I really wish there was a site where you could plug in your hardware and see what t/s speed you could expect from it, so if anyone has a link like that, I’d be interested. I haven’t been able to find one, and feel like I’m pretty much a noob when it comes to understanding what parts of hardware are important for local fine tuning and inference and running models, so please bear with me as I ask a bunch of probably dumb questions.
Broadly and in order, I think single GPU VRAM matters (more gb the better), then local RAM matters (same, but speed matters too I think?), then PCIE bus bandwidth speeds in gb/s matters, then additional GPU’s matter (for 60% and 30% and decreasing speedups from there), and finally CPU and/or NVME space might matter a little. Does that sound broadly correct?
So the situation is I’ve got a ton of 30 series NVIDIA GPU’s from a mining operation I wrapped up.
I could never sell them on r/hardwareswap or anywhere else, bc nobody would buy in bulk, and I’m sure the hell not wasting my time selling and shipping 75+ individual GPU’s to whoever. I do have racks and mobos and power supplies and whatever too, but I don’t think that matters. I also have a decent amount of 6800 and 6700xt and 5700xt AMD cards, but I don’t think that matters either - please correct me if I’m wrong.
I’d like to use as many GPU’s as possible for local fine tuning and inference, and am trying to figure out the best path for that. After reading about PCIE bandwidth and the speedups from 2 and 3 additional GPU’s, I’m afraid the real answer is “sell some GPU’s and buy an M2 Ultra Mac pro” or something like that, but if we couldn’t do that route, what is the best path forward?

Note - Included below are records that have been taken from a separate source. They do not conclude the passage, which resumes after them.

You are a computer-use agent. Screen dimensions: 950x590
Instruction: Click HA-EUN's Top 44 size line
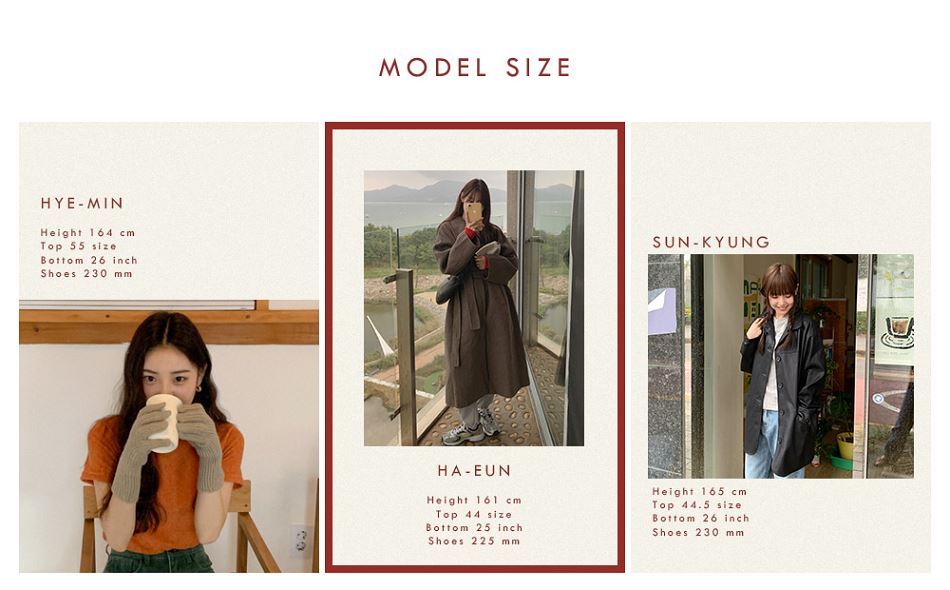click(474, 514)
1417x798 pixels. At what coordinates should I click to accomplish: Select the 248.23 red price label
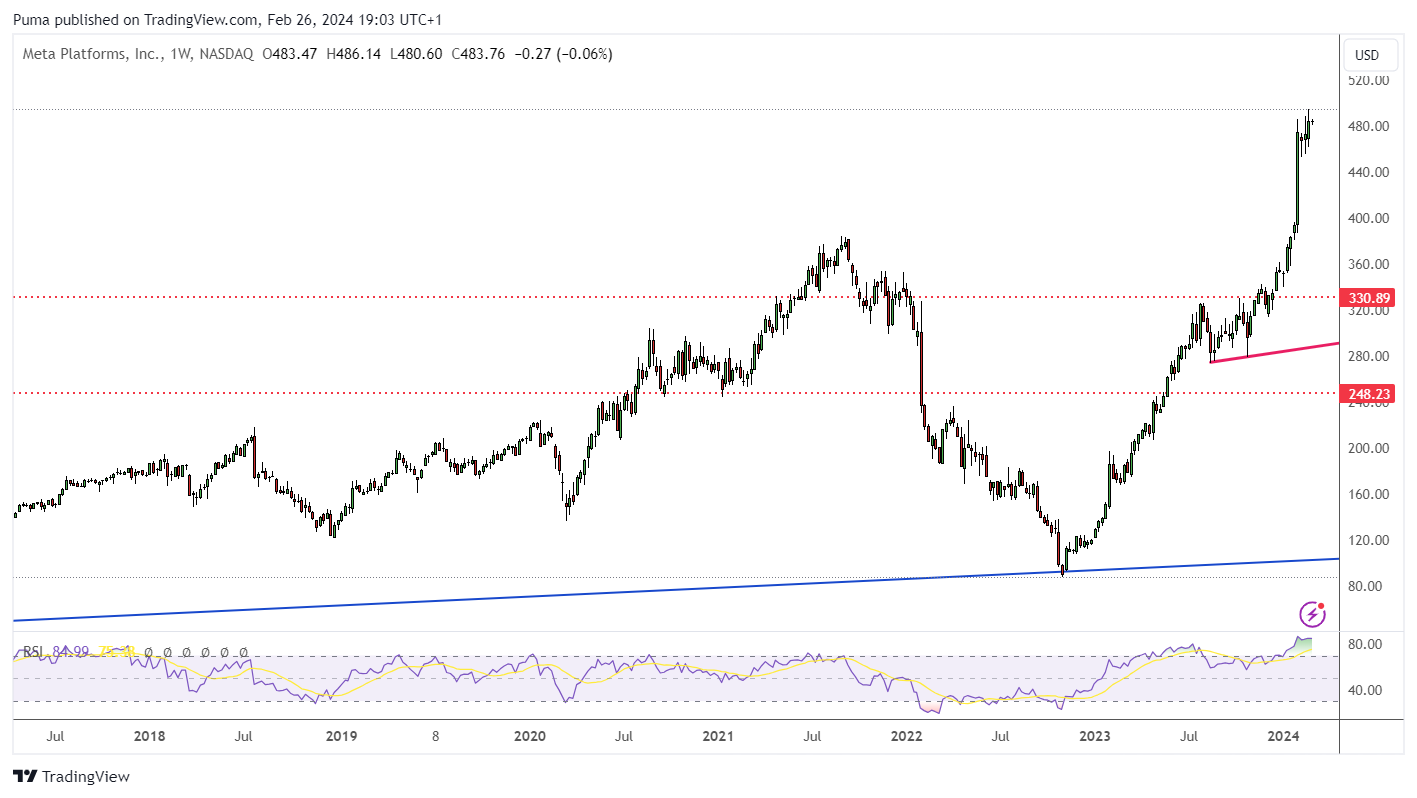tap(1367, 393)
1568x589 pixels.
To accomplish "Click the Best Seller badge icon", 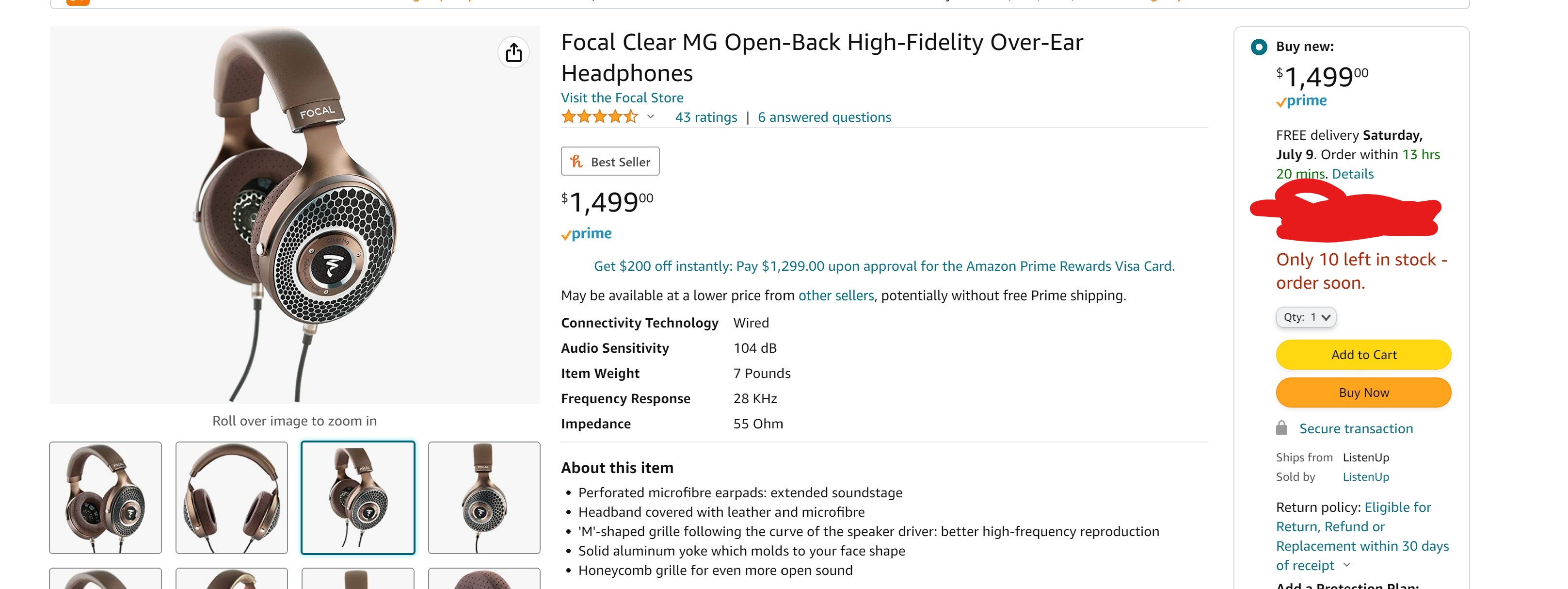I will click(x=576, y=162).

An EPYC server build with as many 3090’s and 3080’s as I can fit and either 96gb (2 sticks, full DDR5 speed) or 192gb (4 sticks, only DDR4 speed) of ram? Which ram config is better? I think the DDR5 vs DDR4 speed actually makes a difference, but am not sure how much of a difference.
Researching EPYC mobos, I think I can fit maybe 6 or 7 GPU’s into an EPYC build, does that sound about right? Anyone know of any PCIE-rich mobo’s or architectures that I could fit notably more GPU’s than that into? I do have a bunch of mining mobo’s, but don’t think they’re usable?
I’m pretty sure there’s nothing possible like a beowulf cluster of mining boards + GPU’s that you can use for model fine tuning / running, is that correct?
I also have a Threadripper linux box I could upgrade that can currently fit 4-6 GPU’s, and could upgrade to an AM5 mobo and a 79503xd CPU pretty easily. I don’t know how this stacks up against an EPYC build, does anyone have any ideas on that?
I looked up my current linux box mobo and the PCIE lanes only have 32gb/s bandwidth, so think a mobo upgrade to AM5 with 128gb/s would be necessary to get decent speeds, does that sound right?
Sorry for all the questions and my general lack of knowledge, any guidance or suggestions on maximizing a bunch of GPU’s are very welcome.
Magic number is about 8-10 in a single box with a drop in perf across CPUs. Probably needs risers to fit.
More than 6 is not really needed unless going for finetuning or full precision.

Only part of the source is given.